Unraveling interindividual differences and functional consequences of gut microbial metabolism of immunosuppressants

A major challenge in kidney transplantation (KT) is the large interpatient variability in the pharmacokinetics of immunosuppressive drugs. Here, we explored the role of the gut microbiome in interindividual variation in immunosuppressive drug metabolism. Analysis of 38 fecal communities, including 10 from KT recipients, and 45 bacterial species against 25 drugs, revealed significant interindividual and drug-specific differences in metabolism. Notably, 15 of 16 immunosuppressants tested were metabolized by at least one microbial community, and we found specific bacterial species, such as Bacteroides uniformis , to be potent metabolizers. We identified 18 different metabolites for 16 drugs, including two previously undescribed metabolites for sirolimus and everolimus.
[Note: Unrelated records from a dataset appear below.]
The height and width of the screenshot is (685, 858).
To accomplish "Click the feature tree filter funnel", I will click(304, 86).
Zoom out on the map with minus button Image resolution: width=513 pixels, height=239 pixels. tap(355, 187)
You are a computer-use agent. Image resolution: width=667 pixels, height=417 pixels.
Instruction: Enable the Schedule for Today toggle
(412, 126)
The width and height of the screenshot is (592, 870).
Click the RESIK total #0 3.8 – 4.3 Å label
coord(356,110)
Our study reveals the functional impact of microbial metabolism on key immunosuppressants, including inactivation of tacrolimus, activation and potential increase in toxicity of mycophenolate mofetil (MMF), and shows that the microbial metabolite of methylprednisolone exhibits a 2.6-fold increase in epithelial permeability compared to the parent drug. Through a gain-of-function genetic screen we identified the B. uniformis enzyme BACUNI_RS05305 to be responsible for MMF activation. Using machine learning to model microbial community drug metabolism, abundance features of prevalent species predicted the biotransformation of some drugs well, while for others, a priori experimental information on bacterial genes and enzyme protein structures led to improved predictions. Our research highlights the potential of gut microbiome features to explain interindividual variability in immunosuppressive therapies and sets the stage for clinical trials to identify microbiome-encoded signatures predictive of drug metabolism in KT patients.